The young fellow called me behind the curtain, and in a few quick flashes finished his job with me. I came out and darted back to my seat, for I hadn’t finished looking at the pinboard. (For photography to mean anything, it has to be both quick and slow, continually fusing two kinds of time — the clicking of the shutter and then the slow realizing of the image.) By this time, however, something else had started happening around me.
A sprucely uniformed driver had come into the studio with two little photos of his employers. I sneaked a peak over his shoulders, and the man and the woman in the photos looked stately and substantial. Let’s call them the Datta-Chaudhuris of Elgin Road. The man at the computer took a second to identify them, and immediately fished them out of his computer. Then, click-click-click-click-click — with five deft clicks of the mouse he reproduced five more Mr and Mrs Datta-Chaudhuris, while their driver alternated between scrutinizing (with a faint smirk) the celebrities on the board and glancing into the mirror hanging next to it, using the comb on the rack below to fix his hair.

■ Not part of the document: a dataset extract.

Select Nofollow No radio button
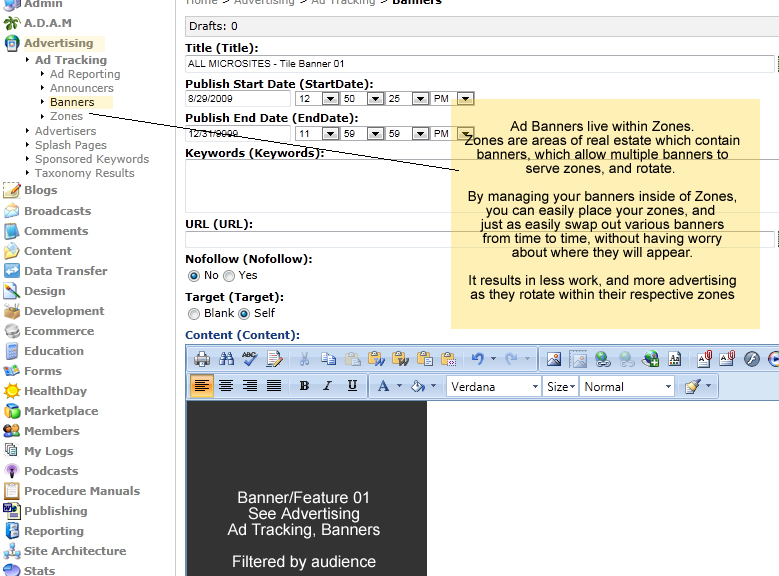779x576 pixels. pos(194,275)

Then he put the ten, coloured and cut-to-size Datta-Chaudhuries into his pocket, took a last, vain look into the mirror, and disappeared through the swing-doors into the city.

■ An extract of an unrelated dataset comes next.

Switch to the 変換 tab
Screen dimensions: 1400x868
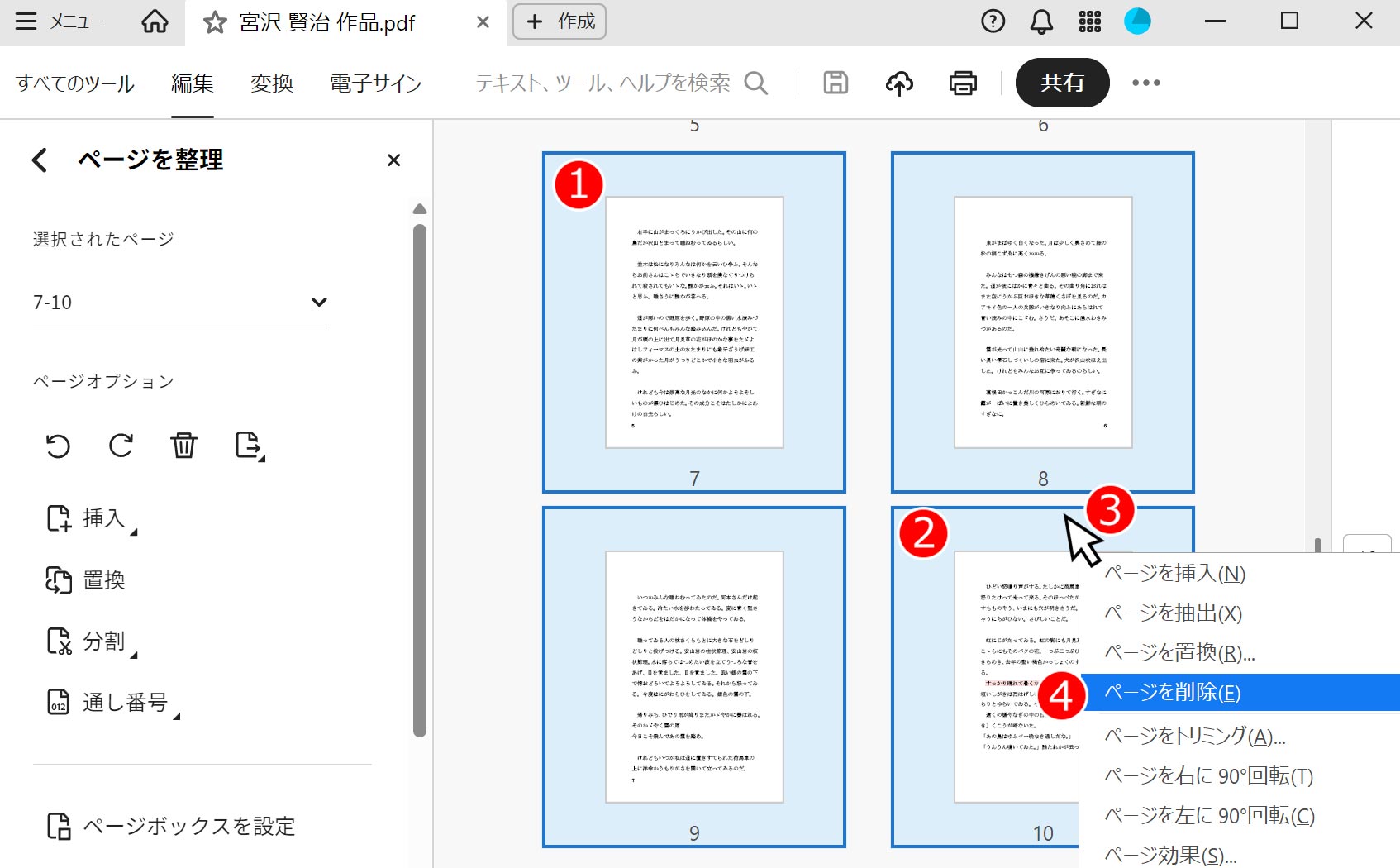coord(272,83)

The whole thing took just a few minutes. The bringing of the photos, generating their copies, printing them out, cutting them up, putting them into a numbered envelope and carrying them away were done with an automatic, synchronized, deadpan and wordless impersonality that was delightful to watch. What would it be like, I thought, to film this little episode, and then play it at a Chaplinesque speed on a loop? I thought of the soundtrack too. It would have to be that sublimely comic duet in The Magic Flute, when Papageno and Papagena sing about living happily and prolifically ever after: “Lots of little Papagenos! Lots of little Papagenas! Paapa-papapapa-geno! Paapa-papapapa-gena! Papa-papapapapapapapa-geno! Papa-papapapapapapapagena!”
Soon, I too got my face back from the man at the computer. Twelve copies, six each of two different sizes, and a reference number for future use. In the metro on my way back home, sitting among a sea of unknown faces, I steeled myself for a long look at my visa photograph. There wasn’t a trace of the queasiness and the sweat and the wait in the studio, of the many things that had happened within, around, before, during and after. It was pure surface. It said nothing.